---------- EXCERPTED DATA

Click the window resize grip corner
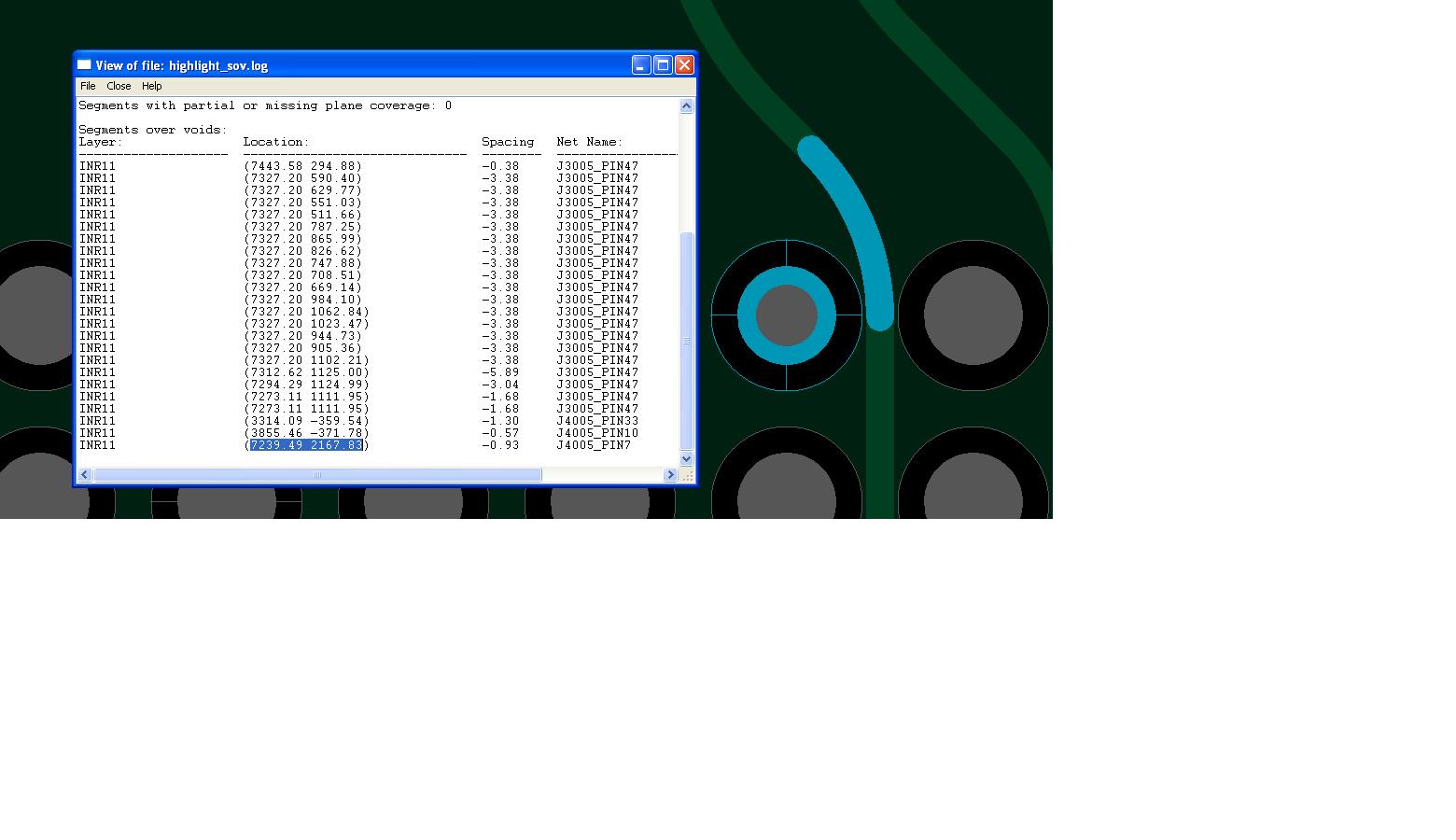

--------------------
---------- EXCERPTED DATA

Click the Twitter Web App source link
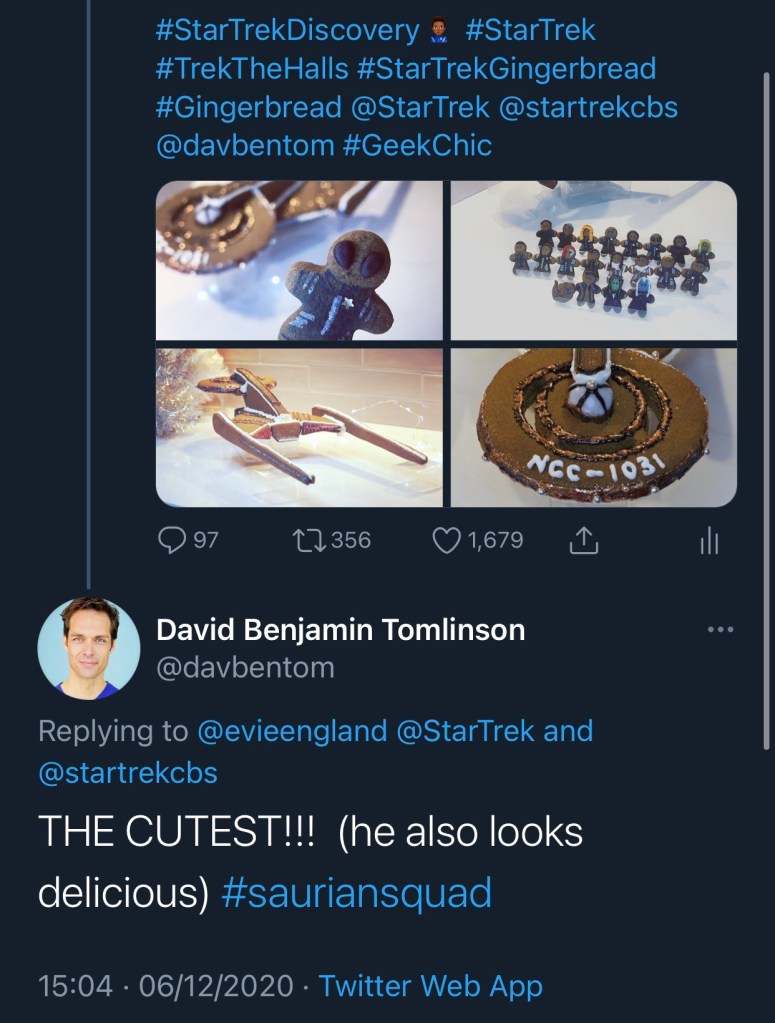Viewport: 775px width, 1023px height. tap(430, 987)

--------------------
---------- EXCERPTED DATA

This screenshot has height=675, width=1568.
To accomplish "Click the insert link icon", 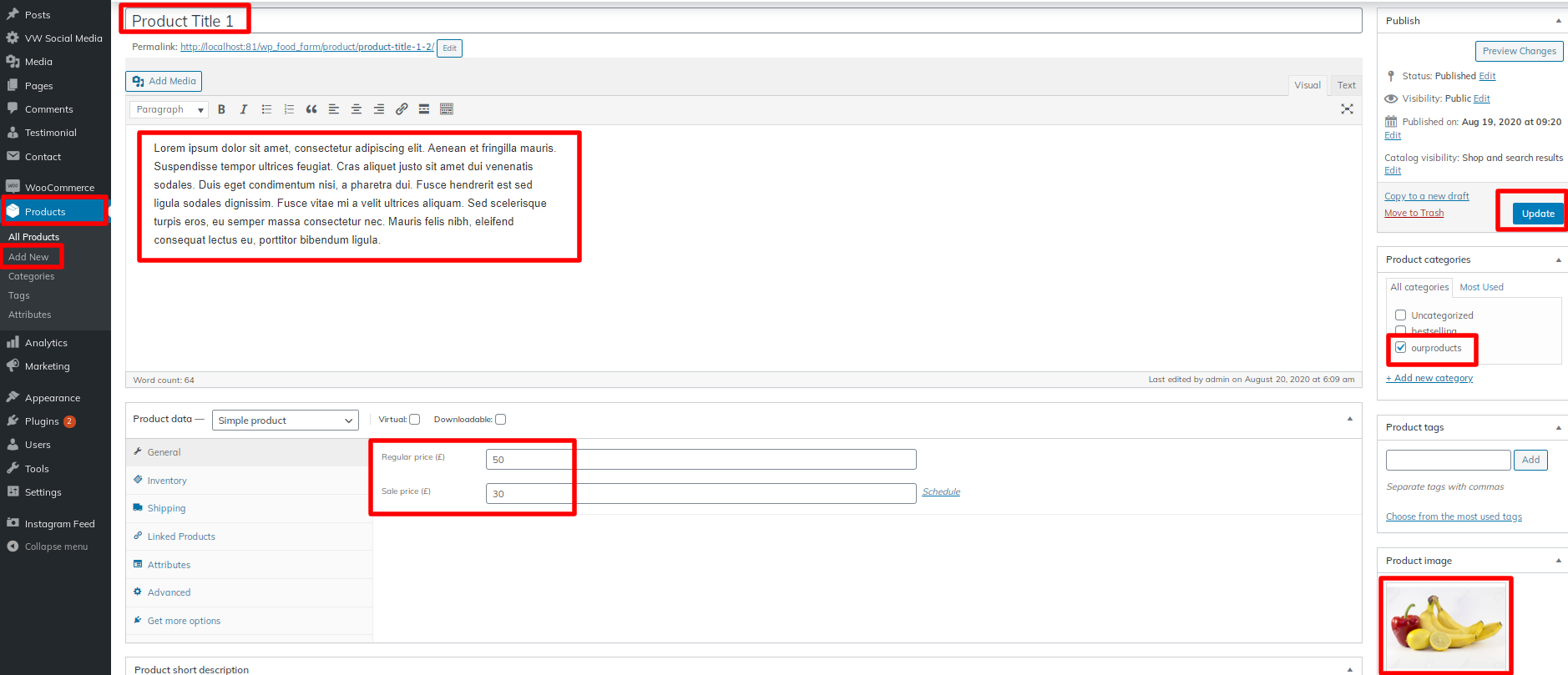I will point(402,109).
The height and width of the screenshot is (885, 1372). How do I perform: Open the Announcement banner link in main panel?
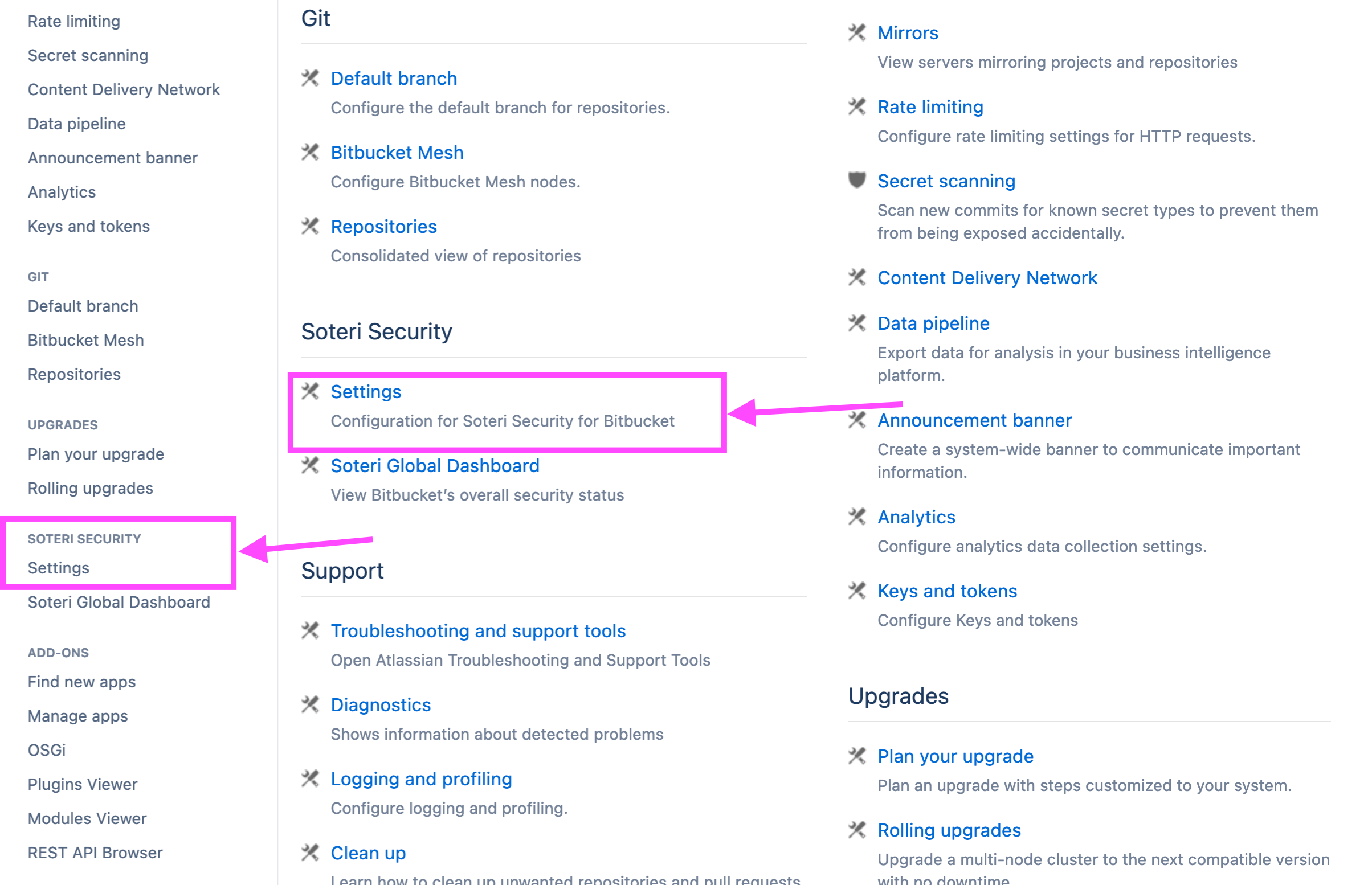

--------------------

For every line of the records above that holds the word "screenshot", count one, and state the total only.

- WORKED SOLUTION -
2